Directions for this task:
Please write out, exactly, every line of the listing from its first line through the one that includes "Image resolution: width=1821".

Information provided:

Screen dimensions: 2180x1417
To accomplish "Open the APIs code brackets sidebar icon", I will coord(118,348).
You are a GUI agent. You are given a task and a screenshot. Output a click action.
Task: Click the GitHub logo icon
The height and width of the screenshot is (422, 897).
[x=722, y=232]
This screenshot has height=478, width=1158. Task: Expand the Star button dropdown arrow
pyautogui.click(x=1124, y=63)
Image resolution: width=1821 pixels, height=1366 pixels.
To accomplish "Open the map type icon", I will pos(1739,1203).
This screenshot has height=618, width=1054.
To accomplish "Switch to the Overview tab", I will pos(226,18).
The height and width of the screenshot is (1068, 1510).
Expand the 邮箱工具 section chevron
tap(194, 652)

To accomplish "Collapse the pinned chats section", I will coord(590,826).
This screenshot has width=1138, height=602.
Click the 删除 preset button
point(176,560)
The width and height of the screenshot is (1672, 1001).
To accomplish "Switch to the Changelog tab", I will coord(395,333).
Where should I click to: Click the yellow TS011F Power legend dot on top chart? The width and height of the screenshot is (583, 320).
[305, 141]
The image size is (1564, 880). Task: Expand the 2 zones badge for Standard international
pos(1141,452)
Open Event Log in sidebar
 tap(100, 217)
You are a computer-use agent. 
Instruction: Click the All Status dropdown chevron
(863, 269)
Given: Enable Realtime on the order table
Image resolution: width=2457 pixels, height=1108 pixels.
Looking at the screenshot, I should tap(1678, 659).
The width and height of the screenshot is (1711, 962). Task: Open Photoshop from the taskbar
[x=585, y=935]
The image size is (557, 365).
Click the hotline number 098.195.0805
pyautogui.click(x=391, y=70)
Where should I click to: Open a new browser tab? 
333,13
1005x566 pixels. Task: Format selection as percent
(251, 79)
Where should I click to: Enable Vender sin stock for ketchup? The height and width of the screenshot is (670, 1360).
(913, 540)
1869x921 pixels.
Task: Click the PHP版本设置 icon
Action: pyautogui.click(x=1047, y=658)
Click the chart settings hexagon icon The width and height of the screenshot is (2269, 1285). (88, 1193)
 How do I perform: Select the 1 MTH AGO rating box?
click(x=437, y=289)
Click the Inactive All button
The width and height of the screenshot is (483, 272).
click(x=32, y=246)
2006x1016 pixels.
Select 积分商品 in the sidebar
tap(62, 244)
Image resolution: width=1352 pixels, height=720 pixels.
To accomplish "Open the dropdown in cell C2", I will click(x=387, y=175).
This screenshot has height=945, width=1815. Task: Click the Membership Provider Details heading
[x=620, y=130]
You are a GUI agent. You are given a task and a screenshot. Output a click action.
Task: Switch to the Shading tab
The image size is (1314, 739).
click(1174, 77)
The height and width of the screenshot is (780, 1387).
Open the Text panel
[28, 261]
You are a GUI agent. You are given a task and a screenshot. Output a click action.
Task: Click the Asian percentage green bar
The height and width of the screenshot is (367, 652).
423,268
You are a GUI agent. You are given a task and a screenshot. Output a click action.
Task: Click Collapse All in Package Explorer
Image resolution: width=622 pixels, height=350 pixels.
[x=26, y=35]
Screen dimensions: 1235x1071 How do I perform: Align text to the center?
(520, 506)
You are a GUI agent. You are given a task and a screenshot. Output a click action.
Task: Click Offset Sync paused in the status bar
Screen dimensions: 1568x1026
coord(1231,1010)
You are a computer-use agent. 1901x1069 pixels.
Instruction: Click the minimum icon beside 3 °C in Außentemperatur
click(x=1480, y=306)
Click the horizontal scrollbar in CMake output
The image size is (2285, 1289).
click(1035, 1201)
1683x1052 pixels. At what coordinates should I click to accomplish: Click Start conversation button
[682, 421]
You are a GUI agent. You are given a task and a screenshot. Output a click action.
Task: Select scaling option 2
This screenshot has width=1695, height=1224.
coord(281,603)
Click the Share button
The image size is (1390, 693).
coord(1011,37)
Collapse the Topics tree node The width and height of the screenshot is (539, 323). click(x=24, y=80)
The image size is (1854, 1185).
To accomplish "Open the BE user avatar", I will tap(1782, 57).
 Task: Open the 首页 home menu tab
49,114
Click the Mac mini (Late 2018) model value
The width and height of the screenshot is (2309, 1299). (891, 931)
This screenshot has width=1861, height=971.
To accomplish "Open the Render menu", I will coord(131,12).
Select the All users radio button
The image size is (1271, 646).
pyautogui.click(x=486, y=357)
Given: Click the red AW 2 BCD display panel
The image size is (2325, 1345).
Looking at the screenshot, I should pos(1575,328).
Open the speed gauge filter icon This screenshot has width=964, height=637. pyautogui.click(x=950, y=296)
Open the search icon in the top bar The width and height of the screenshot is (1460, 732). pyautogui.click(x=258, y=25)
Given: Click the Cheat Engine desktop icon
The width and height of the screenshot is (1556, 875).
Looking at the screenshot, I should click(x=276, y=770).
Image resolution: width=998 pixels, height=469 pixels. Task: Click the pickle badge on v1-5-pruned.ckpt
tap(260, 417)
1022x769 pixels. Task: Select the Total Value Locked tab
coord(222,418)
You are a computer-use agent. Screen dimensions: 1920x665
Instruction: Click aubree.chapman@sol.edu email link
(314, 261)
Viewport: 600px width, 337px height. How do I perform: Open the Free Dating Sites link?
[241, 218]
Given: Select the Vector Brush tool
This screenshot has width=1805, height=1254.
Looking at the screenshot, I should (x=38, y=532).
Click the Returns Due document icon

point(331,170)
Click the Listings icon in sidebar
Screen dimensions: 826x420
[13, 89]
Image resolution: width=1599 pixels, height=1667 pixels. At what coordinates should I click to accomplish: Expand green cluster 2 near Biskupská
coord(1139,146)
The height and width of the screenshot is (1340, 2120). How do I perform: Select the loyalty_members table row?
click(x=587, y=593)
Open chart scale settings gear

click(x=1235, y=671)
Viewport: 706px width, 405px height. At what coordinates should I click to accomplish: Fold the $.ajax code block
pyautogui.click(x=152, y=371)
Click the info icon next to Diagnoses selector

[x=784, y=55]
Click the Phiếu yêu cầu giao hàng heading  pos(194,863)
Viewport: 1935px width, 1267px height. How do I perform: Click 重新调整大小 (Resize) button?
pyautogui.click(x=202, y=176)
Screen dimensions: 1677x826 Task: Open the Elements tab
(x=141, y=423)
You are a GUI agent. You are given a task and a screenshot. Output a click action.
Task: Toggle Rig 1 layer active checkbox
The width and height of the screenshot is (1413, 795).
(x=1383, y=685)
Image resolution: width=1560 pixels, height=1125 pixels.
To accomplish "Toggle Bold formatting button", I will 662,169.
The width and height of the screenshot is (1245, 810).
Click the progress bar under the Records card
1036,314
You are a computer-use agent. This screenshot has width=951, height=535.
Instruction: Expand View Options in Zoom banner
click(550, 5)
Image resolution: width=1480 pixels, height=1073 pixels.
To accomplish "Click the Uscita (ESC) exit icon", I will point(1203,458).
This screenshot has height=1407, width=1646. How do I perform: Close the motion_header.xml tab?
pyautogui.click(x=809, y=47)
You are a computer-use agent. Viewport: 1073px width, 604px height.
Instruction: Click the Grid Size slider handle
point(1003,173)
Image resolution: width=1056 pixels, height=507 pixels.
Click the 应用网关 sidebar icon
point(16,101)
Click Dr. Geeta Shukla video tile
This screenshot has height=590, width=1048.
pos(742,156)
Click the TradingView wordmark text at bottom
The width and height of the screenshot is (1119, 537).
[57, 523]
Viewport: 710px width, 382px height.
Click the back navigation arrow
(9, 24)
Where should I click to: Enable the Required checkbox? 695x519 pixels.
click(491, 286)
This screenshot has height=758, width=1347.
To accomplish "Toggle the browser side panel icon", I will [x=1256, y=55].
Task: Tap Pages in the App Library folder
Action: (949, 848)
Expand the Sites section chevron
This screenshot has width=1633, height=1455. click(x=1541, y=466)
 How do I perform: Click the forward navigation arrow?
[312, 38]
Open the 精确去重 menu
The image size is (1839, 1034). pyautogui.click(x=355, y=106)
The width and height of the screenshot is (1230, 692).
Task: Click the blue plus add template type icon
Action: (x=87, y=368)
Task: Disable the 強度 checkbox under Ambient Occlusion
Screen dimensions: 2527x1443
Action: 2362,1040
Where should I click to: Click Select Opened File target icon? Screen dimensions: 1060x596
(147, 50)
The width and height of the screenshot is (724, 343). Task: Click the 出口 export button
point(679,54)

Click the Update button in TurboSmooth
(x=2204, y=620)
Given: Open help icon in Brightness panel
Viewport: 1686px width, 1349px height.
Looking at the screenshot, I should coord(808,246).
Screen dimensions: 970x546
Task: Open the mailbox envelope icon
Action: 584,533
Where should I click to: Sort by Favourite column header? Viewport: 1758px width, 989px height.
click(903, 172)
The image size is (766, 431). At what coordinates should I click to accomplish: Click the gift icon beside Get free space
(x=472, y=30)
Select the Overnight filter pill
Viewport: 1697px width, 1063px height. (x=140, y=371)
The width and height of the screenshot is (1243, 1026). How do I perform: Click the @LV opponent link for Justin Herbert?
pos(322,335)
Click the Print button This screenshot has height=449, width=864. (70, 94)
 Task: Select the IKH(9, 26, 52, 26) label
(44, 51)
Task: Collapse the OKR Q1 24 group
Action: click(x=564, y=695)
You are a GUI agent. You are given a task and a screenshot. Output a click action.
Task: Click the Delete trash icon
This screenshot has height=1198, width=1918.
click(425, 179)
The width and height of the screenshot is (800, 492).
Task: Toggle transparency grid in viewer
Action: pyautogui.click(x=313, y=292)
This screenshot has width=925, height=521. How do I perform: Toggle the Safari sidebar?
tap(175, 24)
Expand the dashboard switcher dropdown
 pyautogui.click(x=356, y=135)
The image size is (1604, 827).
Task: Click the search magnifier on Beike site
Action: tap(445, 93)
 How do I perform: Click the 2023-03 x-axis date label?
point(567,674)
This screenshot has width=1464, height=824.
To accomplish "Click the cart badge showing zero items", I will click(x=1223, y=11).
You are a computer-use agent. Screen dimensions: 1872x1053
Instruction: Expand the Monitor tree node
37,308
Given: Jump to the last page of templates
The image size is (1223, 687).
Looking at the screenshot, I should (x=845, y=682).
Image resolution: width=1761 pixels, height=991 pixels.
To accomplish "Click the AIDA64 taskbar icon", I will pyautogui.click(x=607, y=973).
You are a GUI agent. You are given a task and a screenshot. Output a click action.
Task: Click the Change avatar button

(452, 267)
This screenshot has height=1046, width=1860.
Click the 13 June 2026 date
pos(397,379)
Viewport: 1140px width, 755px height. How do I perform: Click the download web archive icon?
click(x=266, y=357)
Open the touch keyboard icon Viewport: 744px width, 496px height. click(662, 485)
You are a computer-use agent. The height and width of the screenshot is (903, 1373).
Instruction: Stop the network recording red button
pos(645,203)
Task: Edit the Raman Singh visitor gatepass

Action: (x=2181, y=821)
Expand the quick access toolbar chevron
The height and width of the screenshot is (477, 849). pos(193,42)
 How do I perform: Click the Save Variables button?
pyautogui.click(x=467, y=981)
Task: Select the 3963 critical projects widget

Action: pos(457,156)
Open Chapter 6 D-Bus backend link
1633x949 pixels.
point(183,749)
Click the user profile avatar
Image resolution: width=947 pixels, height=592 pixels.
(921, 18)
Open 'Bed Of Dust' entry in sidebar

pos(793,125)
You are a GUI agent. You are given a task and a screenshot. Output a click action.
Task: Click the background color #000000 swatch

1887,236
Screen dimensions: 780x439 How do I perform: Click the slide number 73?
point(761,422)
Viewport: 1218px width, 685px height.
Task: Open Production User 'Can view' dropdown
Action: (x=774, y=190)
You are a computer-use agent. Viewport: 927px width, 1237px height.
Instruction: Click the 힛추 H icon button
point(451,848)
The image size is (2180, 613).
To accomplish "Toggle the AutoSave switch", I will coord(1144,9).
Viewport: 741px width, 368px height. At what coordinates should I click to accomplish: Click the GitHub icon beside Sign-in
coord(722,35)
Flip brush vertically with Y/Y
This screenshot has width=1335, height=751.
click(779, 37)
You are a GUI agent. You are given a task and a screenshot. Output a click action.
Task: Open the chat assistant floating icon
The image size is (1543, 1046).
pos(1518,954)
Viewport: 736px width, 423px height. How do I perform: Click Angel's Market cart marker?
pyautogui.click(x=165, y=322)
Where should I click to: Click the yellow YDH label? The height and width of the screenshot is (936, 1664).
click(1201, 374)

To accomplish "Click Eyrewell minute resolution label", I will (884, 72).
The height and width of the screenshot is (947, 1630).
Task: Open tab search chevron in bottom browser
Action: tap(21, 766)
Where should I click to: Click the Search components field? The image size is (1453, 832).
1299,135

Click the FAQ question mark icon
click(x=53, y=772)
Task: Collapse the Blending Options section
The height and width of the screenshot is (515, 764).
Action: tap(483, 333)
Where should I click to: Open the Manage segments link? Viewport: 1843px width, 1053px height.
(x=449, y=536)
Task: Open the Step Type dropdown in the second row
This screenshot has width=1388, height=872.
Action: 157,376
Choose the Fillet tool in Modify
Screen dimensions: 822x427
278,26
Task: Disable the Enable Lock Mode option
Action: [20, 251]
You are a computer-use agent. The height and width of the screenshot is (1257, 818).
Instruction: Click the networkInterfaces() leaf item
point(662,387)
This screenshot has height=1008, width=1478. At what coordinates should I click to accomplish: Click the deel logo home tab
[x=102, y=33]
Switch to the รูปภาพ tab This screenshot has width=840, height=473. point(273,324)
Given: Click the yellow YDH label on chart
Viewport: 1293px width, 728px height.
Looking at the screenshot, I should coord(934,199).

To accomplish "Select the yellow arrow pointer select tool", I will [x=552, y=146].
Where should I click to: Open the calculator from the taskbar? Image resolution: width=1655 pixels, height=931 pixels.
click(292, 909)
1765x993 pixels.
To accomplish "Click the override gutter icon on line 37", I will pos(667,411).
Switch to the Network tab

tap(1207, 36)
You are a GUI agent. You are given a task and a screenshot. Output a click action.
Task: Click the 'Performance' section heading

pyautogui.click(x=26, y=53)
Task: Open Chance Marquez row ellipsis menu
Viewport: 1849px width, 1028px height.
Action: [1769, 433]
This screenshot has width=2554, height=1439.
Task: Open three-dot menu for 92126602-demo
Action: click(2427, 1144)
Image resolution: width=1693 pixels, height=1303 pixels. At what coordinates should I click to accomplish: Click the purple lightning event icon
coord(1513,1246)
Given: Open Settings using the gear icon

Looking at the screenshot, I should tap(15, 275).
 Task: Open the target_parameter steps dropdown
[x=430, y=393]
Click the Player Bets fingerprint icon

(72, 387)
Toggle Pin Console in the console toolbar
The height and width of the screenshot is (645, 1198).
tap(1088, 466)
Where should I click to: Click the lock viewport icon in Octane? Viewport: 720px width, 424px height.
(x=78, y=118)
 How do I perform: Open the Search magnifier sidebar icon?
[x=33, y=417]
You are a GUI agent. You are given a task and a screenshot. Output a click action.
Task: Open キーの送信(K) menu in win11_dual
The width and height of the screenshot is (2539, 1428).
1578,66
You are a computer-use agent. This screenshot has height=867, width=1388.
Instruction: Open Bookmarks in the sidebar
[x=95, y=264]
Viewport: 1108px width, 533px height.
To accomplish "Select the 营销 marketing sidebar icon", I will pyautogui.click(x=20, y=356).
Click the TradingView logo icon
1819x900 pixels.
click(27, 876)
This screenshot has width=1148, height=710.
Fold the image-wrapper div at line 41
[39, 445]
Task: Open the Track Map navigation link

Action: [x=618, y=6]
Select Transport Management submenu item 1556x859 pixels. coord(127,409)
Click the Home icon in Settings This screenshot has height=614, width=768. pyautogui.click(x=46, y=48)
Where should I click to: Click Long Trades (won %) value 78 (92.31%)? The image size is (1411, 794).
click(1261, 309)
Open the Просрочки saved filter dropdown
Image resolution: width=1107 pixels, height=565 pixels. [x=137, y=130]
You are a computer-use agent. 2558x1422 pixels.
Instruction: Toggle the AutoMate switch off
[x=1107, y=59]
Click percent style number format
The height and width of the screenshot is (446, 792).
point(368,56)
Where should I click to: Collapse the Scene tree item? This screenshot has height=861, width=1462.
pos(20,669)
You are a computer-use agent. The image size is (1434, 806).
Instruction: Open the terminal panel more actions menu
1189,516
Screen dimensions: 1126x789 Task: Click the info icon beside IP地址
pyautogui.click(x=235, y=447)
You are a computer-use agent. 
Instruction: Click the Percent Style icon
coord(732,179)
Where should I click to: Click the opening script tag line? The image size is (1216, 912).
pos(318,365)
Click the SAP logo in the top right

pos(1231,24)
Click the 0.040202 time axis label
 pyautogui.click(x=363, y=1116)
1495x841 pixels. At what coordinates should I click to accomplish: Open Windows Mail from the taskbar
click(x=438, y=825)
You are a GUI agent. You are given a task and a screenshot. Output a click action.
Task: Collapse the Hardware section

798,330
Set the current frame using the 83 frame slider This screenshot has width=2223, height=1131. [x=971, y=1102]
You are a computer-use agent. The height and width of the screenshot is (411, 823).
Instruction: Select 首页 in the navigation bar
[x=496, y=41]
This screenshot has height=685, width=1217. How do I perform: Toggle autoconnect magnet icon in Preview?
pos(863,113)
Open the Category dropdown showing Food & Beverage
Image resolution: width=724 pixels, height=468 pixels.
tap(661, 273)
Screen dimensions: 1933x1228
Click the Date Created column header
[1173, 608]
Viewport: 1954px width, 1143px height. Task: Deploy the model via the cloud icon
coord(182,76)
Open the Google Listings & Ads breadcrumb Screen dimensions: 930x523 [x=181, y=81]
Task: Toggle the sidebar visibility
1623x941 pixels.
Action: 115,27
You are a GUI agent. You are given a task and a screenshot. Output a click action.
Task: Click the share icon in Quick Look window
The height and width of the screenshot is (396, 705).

Exercise solution:
Screen dimensions: 2180x1417
To accomplish "Open the APIs code brackets sidebar icon", I will coord(118,348).
You are a GUI agent. You are given a task and a screenshot. Output a click action.
Task: Click the GitHub logo icon
The height and width of the screenshot is (422, 897).
[x=722, y=232]
This screenshot has height=478, width=1158. Task: Expand the Star button dropdown arrow
pyautogui.click(x=1124, y=63)
Image resolution: width=1821 pixels, height=1366 pixels.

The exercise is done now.